Copy all of the records below verbatim.

----- Material to process -----

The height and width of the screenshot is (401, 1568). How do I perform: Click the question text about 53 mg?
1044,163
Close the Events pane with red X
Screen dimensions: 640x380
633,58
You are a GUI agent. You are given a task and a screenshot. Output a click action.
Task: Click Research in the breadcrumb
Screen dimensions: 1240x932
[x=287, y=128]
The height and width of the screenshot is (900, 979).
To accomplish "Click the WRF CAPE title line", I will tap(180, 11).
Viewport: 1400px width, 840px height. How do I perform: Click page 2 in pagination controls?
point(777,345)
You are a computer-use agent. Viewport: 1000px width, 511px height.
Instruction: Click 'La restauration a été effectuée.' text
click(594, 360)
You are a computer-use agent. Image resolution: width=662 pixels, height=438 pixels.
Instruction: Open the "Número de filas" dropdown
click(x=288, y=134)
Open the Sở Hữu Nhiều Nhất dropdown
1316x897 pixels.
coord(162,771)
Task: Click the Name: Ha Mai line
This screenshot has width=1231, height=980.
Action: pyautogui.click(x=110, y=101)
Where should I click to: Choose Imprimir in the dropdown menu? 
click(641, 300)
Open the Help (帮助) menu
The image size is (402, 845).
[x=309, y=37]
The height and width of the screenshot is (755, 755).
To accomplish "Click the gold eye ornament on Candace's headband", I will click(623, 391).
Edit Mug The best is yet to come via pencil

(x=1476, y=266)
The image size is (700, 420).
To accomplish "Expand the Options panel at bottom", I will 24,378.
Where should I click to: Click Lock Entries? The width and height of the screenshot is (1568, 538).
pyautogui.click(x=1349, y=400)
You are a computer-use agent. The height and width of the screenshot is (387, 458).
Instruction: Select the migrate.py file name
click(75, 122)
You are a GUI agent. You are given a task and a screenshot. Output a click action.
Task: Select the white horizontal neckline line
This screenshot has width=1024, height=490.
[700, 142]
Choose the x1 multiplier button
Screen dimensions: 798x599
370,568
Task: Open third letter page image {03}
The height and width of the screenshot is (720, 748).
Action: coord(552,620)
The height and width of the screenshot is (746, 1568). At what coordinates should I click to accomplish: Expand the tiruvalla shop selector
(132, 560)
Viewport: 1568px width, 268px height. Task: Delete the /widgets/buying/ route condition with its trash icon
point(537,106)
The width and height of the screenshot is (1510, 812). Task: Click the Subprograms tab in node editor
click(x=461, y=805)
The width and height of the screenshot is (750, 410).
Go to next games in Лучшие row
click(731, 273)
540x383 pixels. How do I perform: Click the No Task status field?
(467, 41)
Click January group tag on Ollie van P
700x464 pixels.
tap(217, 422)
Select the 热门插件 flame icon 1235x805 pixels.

-----

• [Answer section]
The height and width of the screenshot is (401, 1568). How do I perform: Click the question text about 53 mg?
1044,163
Close the Events pane with red X
Screen dimensions: 640x380
633,58
You are a GUI agent. You are given a task and a screenshot. Output a click action.
Task: Click Research in the breadcrumb
Screen dimensions: 1240x932
[x=287, y=128]
The height and width of the screenshot is (900, 979).
To accomplish "Click the WRF CAPE title line", I will tap(180, 11).
Viewport: 1400px width, 840px height. How do I perform: Click page 2 in pagination controls?
point(777,345)
You are a computer-use agent. Viewport: 1000px width, 511px height.
Instruction: Click 'La restauration a été effectuée.' text
click(594, 360)
You are a computer-use agent. Image resolution: width=662 pixels, height=438 pixels.
Instruction: Open the "Número de filas" dropdown
click(x=288, y=134)
Open the Sở Hữu Nhiều Nhất dropdown
1316x897 pixels.
coord(162,771)
Task: Click the Name: Ha Mai line
This screenshot has width=1231, height=980.
Action: pyautogui.click(x=110, y=101)
Where should I click to: Choose Imprimir in the dropdown menu? 
click(641, 300)
Open the Help (帮助) menu
The image size is (402, 845).
[x=309, y=37]
The height and width of the screenshot is (755, 755).
To accomplish "Click the gold eye ornament on Candace's headband", I will click(623, 391).
Edit Mug The best is yet to come via pencil

(x=1476, y=266)
The image size is (700, 420).
To accomplish "Expand the Options panel at bottom", I will 24,378.
Where should I click to: Click Lock Entries? The width and height of the screenshot is (1568, 538).
pyautogui.click(x=1349, y=400)
You are a computer-use agent. The height and width of the screenshot is (387, 458).
Instruction: Select the migrate.py file name
click(75, 122)
You are a GUI agent. You are given a task and a screenshot. Output a click action.
Task: Select the white horizontal neckline line
This screenshot has width=1024, height=490.
[700, 142]
Choose the x1 multiplier button
Screen dimensions: 798x599
370,568
Task: Open third letter page image {03}
The height and width of the screenshot is (720, 748).
Action: coord(552,620)
The height and width of the screenshot is (746, 1568). At what coordinates should I click to accomplish: Expand the tiruvalla shop selector
(132, 560)
Viewport: 1568px width, 268px height. Task: Delete the /widgets/buying/ route condition with its trash icon
point(537,106)
The width and height of the screenshot is (1510, 812). Task: Click the Subprograms tab in node editor
click(x=461, y=805)
The width and height of the screenshot is (750, 410).
Go to next games in Лучшие row
click(731, 273)
540x383 pixels. How do I perform: Click the No Task status field?
(467, 41)
Click January group tag on Ollie van P
700x464 pixels.
tap(217, 422)
Select the 热门插件 flame icon 1235x805 pixels.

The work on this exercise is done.